▶ _Excerpt_:
══════════════════════════════

Here's how they work together:

  1. I have a skill that teaches Claude the Picks and Shovels frameworks for developer marketing. Claude understands positioning pillars, the Help First mindset, how to analyze competitors honestly, how to launch on technical channels.
  2. I have slash commands that execute specific marketing tasks using those frameworks. Each command references the frameworks. Each command produces consistent output that follows the methodology. If the skill is the recipe, the slash command is the cook.
  3. I have an MCP server that exposes those same tasks as structured tools. Now ChatGPT can use them. Automated workflows can use them. Other marketers on my team can use them. The expertise scales beyond my local machine.

Without skills, the slash commands produce generic output. Without slash commands, the skills are just knowledge that requires manual application. Without MCP servers, the tools only work locally in Claude.

Together, they transform how you work.

Does this mean nobody needs a PMM?

The opposite, actually.

The hard part of product marketing has never been writing positioning frameworks or putting competitive analysis on paper. Anybody can do that. Now it's being automated through slash commands, skills, and MCP servers.

The real magic of product marketing is cross-organizational leadership.

  • A great PMM knows how to land the positioning framework in sales so it shows up in every customer conversation. Not just send a doc in Slack and hope people read it. Actually work with sales leaders to understand their needs, translate the positioning into talk tracks, sit in on calls, give feedback, iterate until the messaging lands.
  • A great PMM knows how to leverage the work Customer Success and Customer Support do. They're talking to customers every day. They hear what's working. What's confusing. What resonates. A great PMM builds relationships with these teams, extracts insights, feeds it back into the positioning, and makes sure the frameworks reflect what customers are actually trying to do.
  • A great PMM knows how to work with product teams and build trust. You become a valued launch partner. Not someone who shows up at the end asking for a blog post. Someone who understands the product deeply, asks good questions, provides feedback on requirements, and helps engineering teams see their work through the customer's eyes.

These are hard skills. Leadership skills. Skills where your technical credibility matters. Where your communication style determines whether people want to work with you. Where your ability to translate between technical and business contexts makes you invaluable.

You can't automate relationship building. You can't automate trust. You can't automate the moment in a product review meeting where you ask the question that changes the roadmap.

══════════════════════════════

▶ _Data excerpt_:

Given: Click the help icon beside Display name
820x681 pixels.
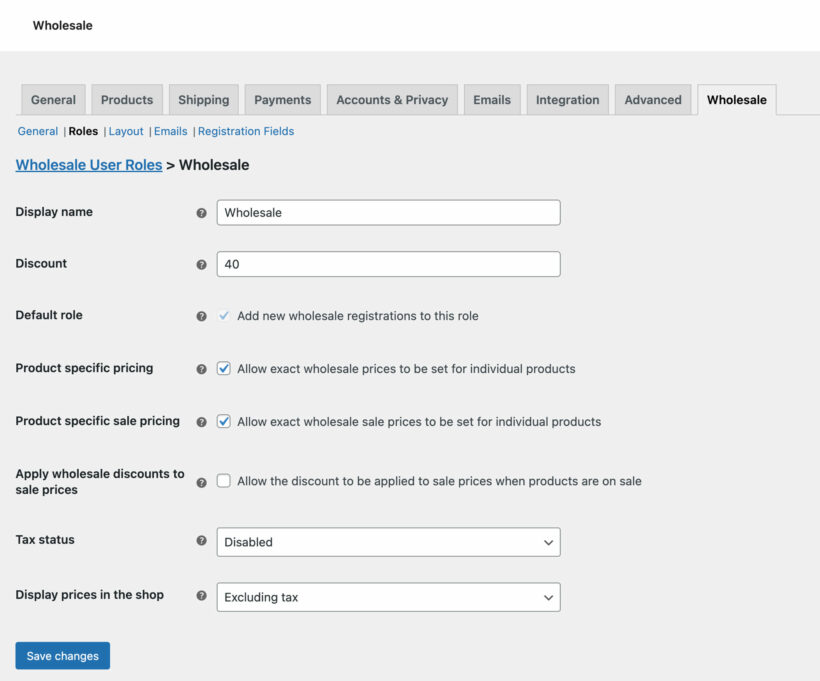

══════════════════════════════

▶ _Problems and tasks_:
**A.** What does the product marketing excerpt name as the real magic of product marketing?
**B.** From the product marketing excerpt, copy the passage starting with "Without skills, the" and going on through "marketing is cross-organizational leadership.".
Rely only on the product marketing excerpt, not the data.

▶ _Exercise solutions_:
**A.** Cross-organizational leadership.

**B.**
Without skills, the slash commands produce generic output. Without slash commands, the skills are just knowledge that requires manual application. Without MCP servers, the tools only work locally in Claude.

Together, they transform how you work.

Does this mean nobody needs a PMM?

The opposite, actually.

The hard part of product marketing has never been writing positioning frameworks or putting competitive analysis on paper. Anybody can do that. Now it's being automated through slash commands, skills, and MCP servers.

The real magic of product marketing is cross-organizational leadership.